◆ WHAT IS BEING ASKED ◆
Can you rewrite the material below as a Markdown table with the columns "Row" and "Line text," giving each non-blank line its own numbered row and omitting blank lines?

───── DATA FOR THE TASK

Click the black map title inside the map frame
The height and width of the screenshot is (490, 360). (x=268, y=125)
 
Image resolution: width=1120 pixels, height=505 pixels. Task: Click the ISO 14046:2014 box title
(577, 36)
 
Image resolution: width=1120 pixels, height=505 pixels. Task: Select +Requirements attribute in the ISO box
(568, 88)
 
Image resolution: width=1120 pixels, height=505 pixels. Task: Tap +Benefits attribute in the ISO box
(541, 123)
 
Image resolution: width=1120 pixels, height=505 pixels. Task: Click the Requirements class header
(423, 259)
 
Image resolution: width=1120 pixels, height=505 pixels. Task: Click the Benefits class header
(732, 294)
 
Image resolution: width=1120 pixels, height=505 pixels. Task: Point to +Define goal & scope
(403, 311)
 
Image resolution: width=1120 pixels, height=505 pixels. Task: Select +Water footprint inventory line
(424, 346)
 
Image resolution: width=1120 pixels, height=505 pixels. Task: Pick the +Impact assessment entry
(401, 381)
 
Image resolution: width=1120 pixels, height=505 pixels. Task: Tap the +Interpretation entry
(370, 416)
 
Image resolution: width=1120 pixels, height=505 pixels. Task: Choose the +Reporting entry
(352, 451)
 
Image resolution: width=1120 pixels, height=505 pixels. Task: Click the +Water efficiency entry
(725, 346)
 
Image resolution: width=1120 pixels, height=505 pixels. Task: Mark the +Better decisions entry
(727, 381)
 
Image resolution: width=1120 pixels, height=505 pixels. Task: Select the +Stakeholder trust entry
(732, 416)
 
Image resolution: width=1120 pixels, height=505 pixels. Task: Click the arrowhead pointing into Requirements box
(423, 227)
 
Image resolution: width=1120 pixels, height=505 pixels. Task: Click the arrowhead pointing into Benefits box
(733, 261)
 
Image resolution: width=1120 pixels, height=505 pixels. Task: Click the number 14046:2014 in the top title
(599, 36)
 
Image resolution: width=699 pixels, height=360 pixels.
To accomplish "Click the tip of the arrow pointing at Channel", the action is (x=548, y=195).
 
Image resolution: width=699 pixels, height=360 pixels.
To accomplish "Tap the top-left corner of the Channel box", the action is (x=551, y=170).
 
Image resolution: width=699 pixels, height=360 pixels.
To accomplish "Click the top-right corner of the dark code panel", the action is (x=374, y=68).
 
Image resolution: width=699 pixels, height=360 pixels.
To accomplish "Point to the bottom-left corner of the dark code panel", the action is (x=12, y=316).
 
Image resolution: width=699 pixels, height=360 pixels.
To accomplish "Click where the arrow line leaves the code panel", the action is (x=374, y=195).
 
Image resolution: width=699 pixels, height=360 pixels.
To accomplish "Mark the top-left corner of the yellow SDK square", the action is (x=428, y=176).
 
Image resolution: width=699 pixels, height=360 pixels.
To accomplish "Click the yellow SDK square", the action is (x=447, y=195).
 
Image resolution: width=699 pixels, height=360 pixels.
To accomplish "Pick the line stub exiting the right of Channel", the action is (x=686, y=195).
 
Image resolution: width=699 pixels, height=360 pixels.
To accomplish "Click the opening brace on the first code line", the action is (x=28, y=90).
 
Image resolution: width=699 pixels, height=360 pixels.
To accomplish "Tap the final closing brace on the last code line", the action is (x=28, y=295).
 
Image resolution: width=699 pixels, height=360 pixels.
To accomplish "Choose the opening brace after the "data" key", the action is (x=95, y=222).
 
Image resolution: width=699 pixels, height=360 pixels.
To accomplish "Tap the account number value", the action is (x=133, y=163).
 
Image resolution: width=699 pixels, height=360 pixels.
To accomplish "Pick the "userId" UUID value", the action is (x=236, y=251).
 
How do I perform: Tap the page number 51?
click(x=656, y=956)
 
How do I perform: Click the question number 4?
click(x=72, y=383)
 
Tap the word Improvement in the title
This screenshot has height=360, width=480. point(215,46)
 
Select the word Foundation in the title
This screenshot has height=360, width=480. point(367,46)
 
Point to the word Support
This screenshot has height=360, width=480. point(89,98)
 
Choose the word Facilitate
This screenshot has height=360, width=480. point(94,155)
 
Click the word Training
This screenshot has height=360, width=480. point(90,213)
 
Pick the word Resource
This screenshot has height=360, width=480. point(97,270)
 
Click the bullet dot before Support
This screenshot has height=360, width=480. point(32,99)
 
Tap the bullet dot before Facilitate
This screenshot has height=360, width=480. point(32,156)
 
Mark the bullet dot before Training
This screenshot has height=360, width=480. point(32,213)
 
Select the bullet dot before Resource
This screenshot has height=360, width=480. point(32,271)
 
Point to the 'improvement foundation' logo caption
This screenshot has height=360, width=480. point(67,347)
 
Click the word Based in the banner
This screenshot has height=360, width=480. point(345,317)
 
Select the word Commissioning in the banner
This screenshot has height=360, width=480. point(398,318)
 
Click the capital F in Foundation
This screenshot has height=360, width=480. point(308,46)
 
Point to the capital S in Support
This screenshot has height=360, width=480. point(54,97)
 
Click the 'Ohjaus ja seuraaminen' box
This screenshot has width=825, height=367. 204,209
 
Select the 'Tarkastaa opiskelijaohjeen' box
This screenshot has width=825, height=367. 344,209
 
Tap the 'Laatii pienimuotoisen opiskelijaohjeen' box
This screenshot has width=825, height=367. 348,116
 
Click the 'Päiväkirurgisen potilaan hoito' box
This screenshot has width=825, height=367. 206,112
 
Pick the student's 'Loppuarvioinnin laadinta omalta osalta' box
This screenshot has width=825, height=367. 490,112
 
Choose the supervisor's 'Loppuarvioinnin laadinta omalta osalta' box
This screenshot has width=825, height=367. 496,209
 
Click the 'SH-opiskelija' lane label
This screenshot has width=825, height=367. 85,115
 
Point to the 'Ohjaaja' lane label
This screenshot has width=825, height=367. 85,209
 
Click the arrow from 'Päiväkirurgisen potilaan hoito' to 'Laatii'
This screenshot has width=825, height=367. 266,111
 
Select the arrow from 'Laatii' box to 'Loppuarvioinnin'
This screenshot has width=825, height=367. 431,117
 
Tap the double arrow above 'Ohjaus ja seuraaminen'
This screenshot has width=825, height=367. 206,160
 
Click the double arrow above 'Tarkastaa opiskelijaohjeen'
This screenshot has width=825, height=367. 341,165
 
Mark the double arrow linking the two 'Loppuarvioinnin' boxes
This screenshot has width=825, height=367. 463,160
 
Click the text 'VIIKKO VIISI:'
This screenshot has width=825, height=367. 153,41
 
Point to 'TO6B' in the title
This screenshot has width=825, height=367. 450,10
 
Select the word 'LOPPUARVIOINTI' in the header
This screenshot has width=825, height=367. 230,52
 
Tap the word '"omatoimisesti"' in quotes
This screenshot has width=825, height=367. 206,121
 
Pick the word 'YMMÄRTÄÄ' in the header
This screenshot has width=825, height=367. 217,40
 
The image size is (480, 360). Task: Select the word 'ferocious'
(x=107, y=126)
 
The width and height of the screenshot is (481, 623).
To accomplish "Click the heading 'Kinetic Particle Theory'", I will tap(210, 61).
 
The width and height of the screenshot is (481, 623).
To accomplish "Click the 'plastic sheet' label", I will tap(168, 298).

──────────

◆ RESULT OF THE TASK ◆
| Row | Line text |
|---|---|
| 1 | Click the black map title inside the map frame |
| 2 | The height and width of the screenshot is (490, 360). (x=268, y=125) |
| 3 | Image resolution: width=1120 pixels, height=505 pixels. Task: Click the ISO 14046:2014 box title |
| 4 | (577, 36) |
| 5 | Image resolution: width=1120 pixels, height=505 pixels. Task: Select +Requirements attribute in the ISO box |
| 6 | (568, 88) |
| 7 | Image resolution: width=1120 pixels, height=505 pixels. Task: Tap +Benefits attribute in the ISO box |
| 8 | (541, 123) |
| 9 | Image resolution: width=1120 pixels, height=505 pixels. Task: Click the Requirements class header |
| 10 | (423, 259) |
| 11 | Image resolution: width=1120 pixels, height=505 pixels. Task: Click the Benefits class header |
| 12 | (732, 294) |
| 13 | Image resolution: width=1120 pixels, height=505 pixels. Task: Point to +Define goal & scope |
| 14 | (403, 311) |
| 15 | Image resolution: width=1120 pixels, height=505 pixels. Task: Select +Water footprint inventory line |
| 16 | (424, 346) |
| 17 | Image resolution: width=1120 pixels, height=505 pixels. Task: Pick the +Impact assessment entry |
| 18 | (401, 381) |
| 19 | Image resolution: width=1120 pixels, height=505 pixels. Task: Tap the +Interpretation entry |
| 20 | (370, 416) |
| 21 | Image resolution: width=1120 pixels, height=505 pixels. Task: Choose the +Reporting entry |
| 22 | (352, 451) |
| 23 | Image resolution: width=1120 pixels, height=505 pixels. Task: Click the +Water efficiency entry |
| 24 | (725, 346) |
| 25 | Image resolution: width=1120 pixels, height=505 pixels. Task: Mark the +Better decisions entry |
| 26 | (727, 381) |
| 27 | Image resolution: width=1120 pixels, height=505 pixels. Task: Select the +Stakeholder trust entry |
| 28 | (732, 416) |
| 29 | Image resolution: width=1120 pixels, height=505 pixels. Task: Click the arrowhead pointing into Requirements box |
| 30 | (423, 227) |
| 31 | Image resolution: width=1120 pixels, height=505 pixels. Task: Click the arrowhead pointing into Benefits box |
| 32 | (733, 261) |
| 33 | Image resolution: width=1120 pixels, height=505 pixels. Task: Click the number 14046:2014 in the top title |
| 34 | (599, 36) |
| 35 | Image resolution: width=699 pixels, height=360 pixels. |
| 36 | To accomplish "Click the tip of the arrow pointing at Channel", the action is (x=548, y=195). |
| 37 | Image resolution: width=699 pixels, height=360 pixels. |
| 38 | To accomplish "Tap the top-left corner of the Channel box", the action is (x=551, y=170). |
| 39 | Image resolution: width=699 pixels, height=360 pixels. |
| 40 | To accomplish "Click the top-right corner of the dark code panel", the action is (x=374, y=68). |
| 41 | Image resolution: width=699 pixels, height=360 pixels. |
| 42 | To accomplish "Point to the bottom-left corner of the dark code panel", the action is (x=12, y=316). |
| 43 | Image resolution: width=699 pixels, height=360 pixels. |
| 44 | To accomplish "Click where the arrow line leaves the code panel", the action is (x=374, y=195). |
| 45 | Image resolution: width=699 pixels, height=360 pixels. |
| 46 | To accomplish "Mark the top-left corner of the yellow SDK square", the action is (x=428, y=176). |
| 47 | Image resolution: width=699 pixels, height=360 pixels. |
| 48 | To accomplish "Click the yellow SDK square", the action is (x=447, y=195). |
| 49 | Image resolution: width=699 pixels, height=360 pixels. |
| 50 | To accomplish "Pick the line stub exiting the right of Channel", the action is (x=686, y=195). |
| 51 | Image resolution: width=699 pixels, height=360 pixels. |
| 52 | To accomplish "Click the opening brace on the first code line", the action is (x=28, y=90). |
| 53 | Image resolution: width=699 pixels, height=360 pixels. |
| 54 | To accomplish "Tap the final closing brace on the last code line", the action is (x=28, y=295). |
| 55 | Image resolution: width=699 pixels, height=360 pixels. |
| 56 | To accomplish "Choose the opening brace after the "data" key", the action is (x=95, y=222). |
| 57 | Image resolution: width=699 pixels, height=360 pixels. |
| 58 | To accomplish "Tap the account number value", the action is (x=133, y=163). |
| 59 | Image resolution: width=699 pixels, height=360 pixels. |
| 60 | To accomplish "Pick the "userId" UUID value", the action is (x=236, y=251). |
| 61 | How do I perform: Tap the page number 51? |
| 62 | click(x=656, y=956) |
| 63 | How do I perform: Click the question number 4? |
| 64 | click(x=72, y=383) |
| 65 | Tap the word Improvement in the title |
| 66 | This screenshot has height=360, width=480. point(215,46) |
| 67 | Select the word Foundation in the title |
| 68 | This screenshot has height=360, width=480. point(367,46) |
| 69 | Point to the word Support |
| 70 | This screenshot has height=360, width=480. point(89,98) |
| 71 | Choose the word Facilitate |
| 72 | This screenshot has height=360, width=480. point(94,155) |
| 73 | Click the word Training |
| 74 | This screenshot has height=360, width=480. point(90,213) |
| 75 | Pick the word Resource |
| 76 | This screenshot has height=360, width=480. point(97,270) |
| 77 | Click the bullet dot before Support |
| 78 | This screenshot has height=360, width=480. point(32,99) |
| 79 | Tap the bullet dot before Facilitate |
| 80 | This screenshot has height=360, width=480. point(32,156) |
| 81 | Mark the bullet dot before Training |
| 82 | This screenshot has height=360, width=480. point(32,213) |
| 83 | Select the bullet dot before Resource |
| 84 | This screenshot has height=360, width=480. point(32,271) |
| 85 | Point to the 'improvement foundation' logo caption |
| 86 | This screenshot has height=360, width=480. point(67,347) |
| 87 | Click the word Based in the banner |
| 88 | This screenshot has height=360, width=480. point(345,317) |
| 89 | Select the word Commissioning in the banner |
| 90 | This screenshot has height=360, width=480. point(398,318) |
| 91 | Click the capital F in Foundation |
| 92 | This screenshot has height=360, width=480. point(308,46) |
| 93 | Point to the capital S in Support |
| 94 | This screenshot has height=360, width=480. point(54,97) |
| 95 | Click the 'Ohjaus ja seuraaminen' box |
| 96 | This screenshot has width=825, height=367. 204,209 |
| 97 | Select the 'Tarkastaa opiskelijaohjeen' box |
| 98 | This screenshot has width=825, height=367. 344,209 |
| 99 | Tap the 'Laatii pienimuotoisen opiskelijaohjeen' box |
| 100 | This screenshot has width=825, height=367. 348,116 |
| 101 | Click the 'Päiväkirurgisen potilaan hoito' box |
| 102 | This screenshot has width=825, height=367. 206,112 |
| 103 | Pick the student's 'Loppuarvioinnin laadinta omalta osalta' box |
| 104 | This screenshot has width=825, height=367. 490,112 |
| 105 | Choose the supervisor's 'Loppuarvioinnin laadinta omalta osalta' box |
| 106 | This screenshot has width=825, height=367. 496,209 |
| 107 | Click the 'SH-opiskelija' lane label |
| 108 | This screenshot has width=825, height=367. 85,115 |
| 109 | Point to the 'Ohjaaja' lane label |
| 110 | This screenshot has width=825, height=367. 85,209 |
| 111 | Click the arrow from 'Päiväkirurgisen potilaan hoito' to 'Laatii' |
| 112 | This screenshot has width=825, height=367. 266,111 |
| 113 | Select the arrow from 'Laatii' box to 'Loppuarvioinnin' |
| 114 | This screenshot has width=825, height=367. 431,117 |
| 115 | Tap the double arrow above 'Ohjaus ja seuraaminen' |
| 116 | This screenshot has width=825, height=367. 206,160 |
| 117 | Click the double arrow above 'Tarkastaa opiskelijaohjeen' |
| 118 | This screenshot has width=825, height=367. 341,165 |
| 119 | Mark the double arrow linking the two 'Loppuarvioinnin' boxes |
| 120 | This screenshot has width=825, height=367. 463,160 |
| 121 | Click the text 'VIIKKO VIISI:' |
| 122 | This screenshot has width=825, height=367. 153,41 |
| 123 | Point to 'TO6B' in the title |
| 124 | This screenshot has width=825, height=367. 450,10 |
| 125 | Select the word 'LOPPUARVIOINTI' in the header |
| 126 | This screenshot has width=825, height=367. 230,52 |
| 127 | Tap the word '"omatoimisesti"' in quotes |
| 128 | This screenshot has width=825, height=367. 206,121 |
| 129 | Pick the word 'YMMÄRTÄÄ' in the header |
| 130 | This screenshot has width=825, height=367. 217,40 |
| 131 | The image size is (480, 360). Task: Select the word 'ferocious' |
| 132 | (x=107, y=126) |
| 133 | The width and height of the screenshot is (481, 623). |
| 134 | To accomplish "Click the heading 'Kinetic Particle Theory'", I will tap(210, 61). |
| 135 | The width and height of the screenshot is (481, 623). |
| 136 | To accomplish "Click the 'plastic sheet' label", I will tap(168, 298). |